How To Run A Sustainable Business Without Running Yourself Into The Ground

Now more than ever the world needs small businesses to rebuild it, lift community spirit and strengthen the economy once again.

But many entrepreneurial ventures are abandoned before they have time to change the world.

For Shannon Hayes, learning to find balance and true wealth beyond monetary value are keys to achieving a flourishing business journey.

We sat down with Shannon to talk about how she manages to live the dream and the steps small business owners can take to avoid burnout.

There was a moment, just after I’d completed graduate school, the ink still wet on my diploma, when I stood on the cusp of achieving my goal: I’d been offered an entry-level position at the college whose faculty I most wanted to join.

I was starting on the path to becoming a college professor. I had a chance to begin introducing the concepts that were so important to me and to my students: sustainability, and the value of small farms and life-serving local economies.

My husband, Bob, and I had gone camping that weekend, and I spent hours staring at the mountains across the lake where we were set up, journal in my lap, pen in my hand.

As I scrawled away on the pages, unleashing raw emotions in my book, something dawned on me.

I was on the cusp of achieving a goal.
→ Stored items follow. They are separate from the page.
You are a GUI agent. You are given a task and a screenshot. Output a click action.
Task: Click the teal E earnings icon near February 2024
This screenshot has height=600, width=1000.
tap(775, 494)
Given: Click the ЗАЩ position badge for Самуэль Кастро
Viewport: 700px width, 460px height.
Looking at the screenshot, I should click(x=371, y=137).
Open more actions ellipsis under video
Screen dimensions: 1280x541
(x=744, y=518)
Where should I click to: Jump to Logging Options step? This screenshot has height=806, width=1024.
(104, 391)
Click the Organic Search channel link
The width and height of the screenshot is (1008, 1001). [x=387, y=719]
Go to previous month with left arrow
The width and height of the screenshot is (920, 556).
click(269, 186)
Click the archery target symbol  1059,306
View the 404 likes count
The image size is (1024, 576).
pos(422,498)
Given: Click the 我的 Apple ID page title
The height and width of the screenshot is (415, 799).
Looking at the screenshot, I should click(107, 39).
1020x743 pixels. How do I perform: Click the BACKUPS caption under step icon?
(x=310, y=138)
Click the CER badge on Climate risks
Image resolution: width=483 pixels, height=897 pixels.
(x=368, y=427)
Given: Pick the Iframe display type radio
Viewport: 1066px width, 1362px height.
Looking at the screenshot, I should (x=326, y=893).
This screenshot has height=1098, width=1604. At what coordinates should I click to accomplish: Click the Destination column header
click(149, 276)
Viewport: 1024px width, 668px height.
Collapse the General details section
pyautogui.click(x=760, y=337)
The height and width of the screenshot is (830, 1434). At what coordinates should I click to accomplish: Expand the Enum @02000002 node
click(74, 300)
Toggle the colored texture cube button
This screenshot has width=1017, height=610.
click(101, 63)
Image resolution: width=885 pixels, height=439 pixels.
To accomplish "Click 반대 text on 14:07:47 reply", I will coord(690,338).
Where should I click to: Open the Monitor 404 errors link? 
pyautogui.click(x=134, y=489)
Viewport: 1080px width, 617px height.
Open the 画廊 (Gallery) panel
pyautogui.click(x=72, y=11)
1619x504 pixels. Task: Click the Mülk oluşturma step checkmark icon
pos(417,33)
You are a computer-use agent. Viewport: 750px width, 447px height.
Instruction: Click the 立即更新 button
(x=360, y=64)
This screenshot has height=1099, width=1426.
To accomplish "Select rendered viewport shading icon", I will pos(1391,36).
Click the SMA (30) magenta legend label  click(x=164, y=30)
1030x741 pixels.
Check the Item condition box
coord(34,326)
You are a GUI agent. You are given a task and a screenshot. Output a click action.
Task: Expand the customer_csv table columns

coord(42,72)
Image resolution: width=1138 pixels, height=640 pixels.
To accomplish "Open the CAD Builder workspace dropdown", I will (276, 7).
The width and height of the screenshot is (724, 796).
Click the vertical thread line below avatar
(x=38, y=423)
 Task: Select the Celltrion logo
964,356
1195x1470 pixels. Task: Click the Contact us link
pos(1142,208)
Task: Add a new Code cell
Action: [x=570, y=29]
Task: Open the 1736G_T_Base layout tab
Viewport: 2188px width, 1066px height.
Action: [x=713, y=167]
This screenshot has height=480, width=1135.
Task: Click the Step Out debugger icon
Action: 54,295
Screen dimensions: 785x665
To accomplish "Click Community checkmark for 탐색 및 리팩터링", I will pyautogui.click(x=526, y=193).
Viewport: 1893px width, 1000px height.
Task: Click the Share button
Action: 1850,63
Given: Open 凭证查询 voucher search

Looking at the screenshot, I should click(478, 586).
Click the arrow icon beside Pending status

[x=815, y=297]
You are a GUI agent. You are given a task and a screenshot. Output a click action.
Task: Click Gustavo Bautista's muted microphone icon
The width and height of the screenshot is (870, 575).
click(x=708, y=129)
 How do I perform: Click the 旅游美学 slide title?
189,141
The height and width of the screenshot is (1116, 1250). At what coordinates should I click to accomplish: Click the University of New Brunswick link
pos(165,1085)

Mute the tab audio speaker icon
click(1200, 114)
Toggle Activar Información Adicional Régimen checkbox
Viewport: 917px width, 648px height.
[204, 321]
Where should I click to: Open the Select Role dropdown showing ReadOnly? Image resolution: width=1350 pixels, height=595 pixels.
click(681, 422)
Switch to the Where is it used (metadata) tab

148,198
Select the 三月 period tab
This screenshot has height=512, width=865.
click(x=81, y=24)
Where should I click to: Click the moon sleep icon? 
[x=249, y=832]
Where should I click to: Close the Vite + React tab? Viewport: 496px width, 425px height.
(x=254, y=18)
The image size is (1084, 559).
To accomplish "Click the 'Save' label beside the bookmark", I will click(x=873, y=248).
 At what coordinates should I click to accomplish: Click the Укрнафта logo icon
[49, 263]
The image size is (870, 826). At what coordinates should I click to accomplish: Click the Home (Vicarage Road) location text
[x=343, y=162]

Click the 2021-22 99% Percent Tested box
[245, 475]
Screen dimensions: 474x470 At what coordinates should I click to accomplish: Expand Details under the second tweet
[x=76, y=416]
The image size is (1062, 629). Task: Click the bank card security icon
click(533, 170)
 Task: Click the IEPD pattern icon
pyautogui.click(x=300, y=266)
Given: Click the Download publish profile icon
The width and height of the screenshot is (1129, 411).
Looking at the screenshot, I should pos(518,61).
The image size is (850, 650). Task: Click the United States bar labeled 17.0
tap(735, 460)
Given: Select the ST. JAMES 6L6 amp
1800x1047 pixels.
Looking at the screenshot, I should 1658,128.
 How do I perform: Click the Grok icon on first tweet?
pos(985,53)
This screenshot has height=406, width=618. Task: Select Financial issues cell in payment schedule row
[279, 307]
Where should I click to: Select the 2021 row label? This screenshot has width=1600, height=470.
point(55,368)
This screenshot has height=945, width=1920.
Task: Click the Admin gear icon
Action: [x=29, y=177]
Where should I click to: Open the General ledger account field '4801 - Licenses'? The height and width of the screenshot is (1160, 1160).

But it was at the expense of a dream.

I was going to teach about the value of small business, local living, making choices today to ensure a better future for tomorrow.

But what Bob and I most wanted to do was apply our hearts and life energy to being the sustainable future, to building a vibrant, life-serving economy.

Not just professing its value while living in the mainstream extractive economy.

We packed up our things and drove home, where I turned down the job.

We turned our hearts and our attention to the most uncertain of futures: joining my parents to work our family farm that was in the red while pursuing our creative passions and our drive to turn our rural down-and-out community into a hub of local joy and prosperity.

From dream to reality

The neighbours inquired as to whether we might have a drug problem.

Family members shook their heads in confusion.

Twenty years ago, it seemed like a dangerous proposition — to forego steady paychecks and pensions, to rely on our wits and the land for sustenance.

We had long days on our feet, nights where we nearly fell asleep with our faces in our supper plates, years where cash flow management felt like a juggling act.

But the farm grew, we created a community cafe, renovated properties to create quality affordable rentals and vacation lodging, raised and schooled our children, took on a third kid who needed a home and did the same for him, and worked with my parents and our employees to provide food for the region.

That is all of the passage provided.